TEXTAUSZUG =
____________________
Der Angeklagte räumt demnach den geschilderten Sachverhalt und seine Beteiligung daran im wesentlichen ein. Die vorstehend wiedergegebenen Feststellungen sind durch die zu diesem Tatvorwurf besonders umfangreiche Beweisaufnahme erwiesen. Eines Eingehens auf die Beweiswürdigung im einzelnen bedarf es nur zu den nachfolgend erörterten Punkten:

 

Die Feststellungen über die Vorgeschichte der "Häftlingseuthanasie" beruhen, soweit sie nicht allgemein und auch dem Gericht bekannt und somit offenkundig sind, auf den überzeugenden Ausführungen des Sachverständigen Prof.Dr. Buc.
____________________
ARBEITSAUFTRÄGE =
[1] Beantworten Sie anhand des Textauszugs:
(a) Was räumt der Angeklagte im Wesentlichen ein?
(b) Wodurch sind die vorstehend wiedergegebenen Feststellungen erwiesen?
(c) Auf wessen Ausführungen beruhen die Feststellungen über die Vorgeschichte der "Häftlingseuthanasie"?
[2] Schreiben Sie den Abschnitt des Textauszugs, der mit den Worten "Die Feststellungen über" beginnt und mit "Sachverständigen Prof.Dr. Buc." endet, erneut ab und tauschen Sie dabei "Sachverständigen" gegen "Gutachters" aus.
____________________
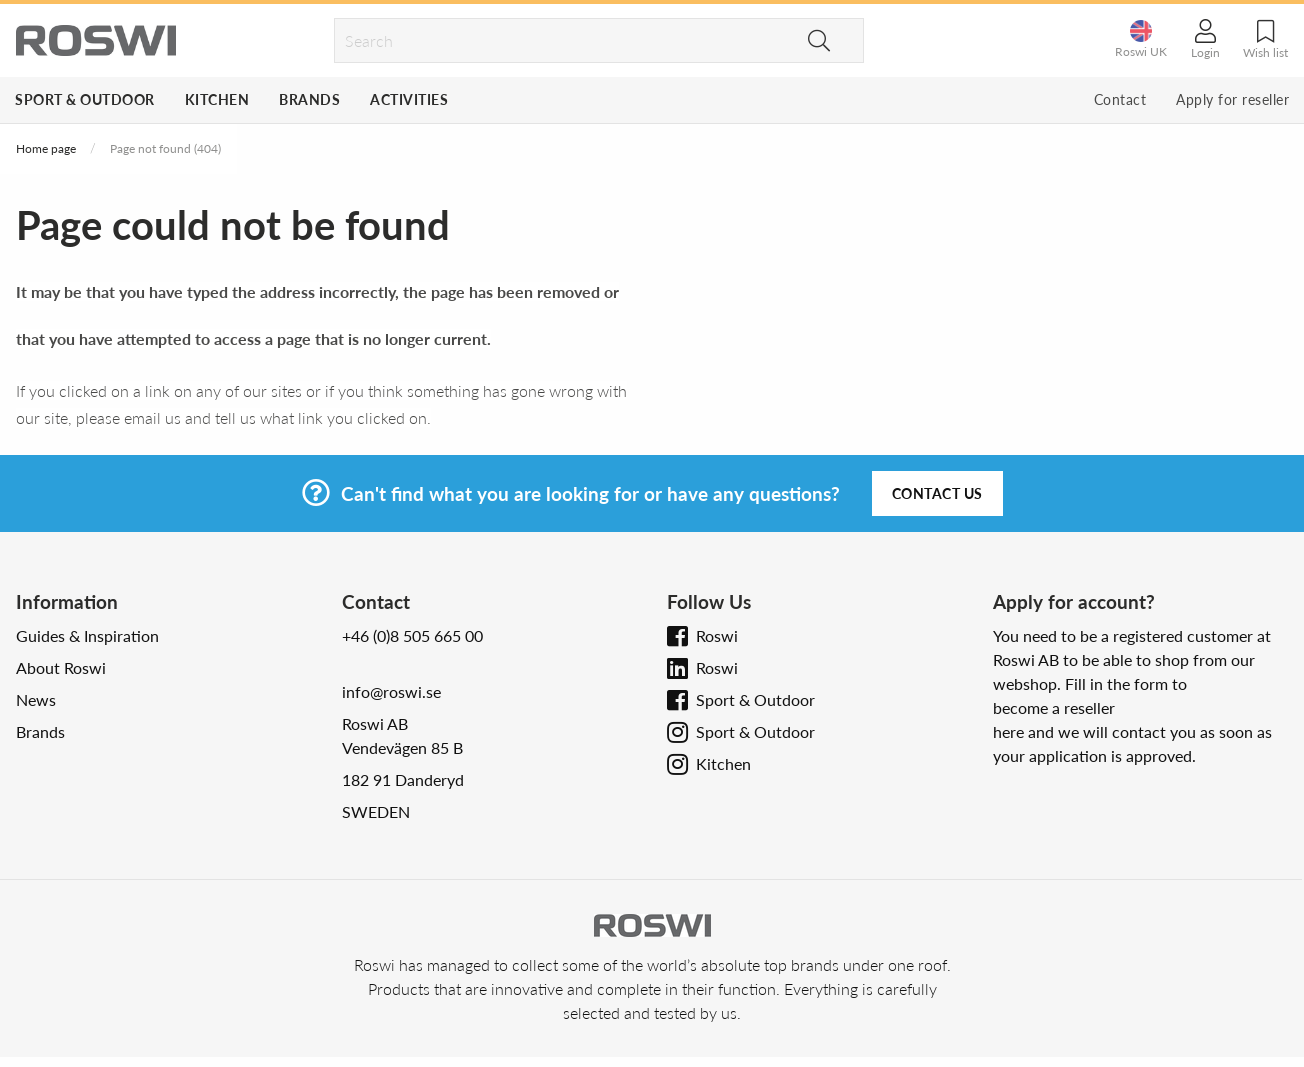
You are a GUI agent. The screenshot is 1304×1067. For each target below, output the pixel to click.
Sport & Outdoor (85, 99)
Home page (46, 148)
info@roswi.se (391, 691)
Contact (1120, 99)
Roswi (717, 635)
____________________
LÖSUNGEN =
[1]
(a) Den geschilderten Sachverhalt und seine Beteiligung daran.
(b) Durch die zu diesem Tatvorwurf besonders umfangreiche Beweisaufnahme.
(c) Auf den überzeugenden Ausführungen des Sachverständigen Prof.Dr. Buc.

[2]
Die Feststellungen über die Vorgeschichte der "Häftlingseuthanasie" beruhen, soweit sie nicht allgemein und auch dem Gericht bekannt und somit offenkundig sind, auf den überzeugenden Ausführungen des Gutachters Prof.Dr. Buc.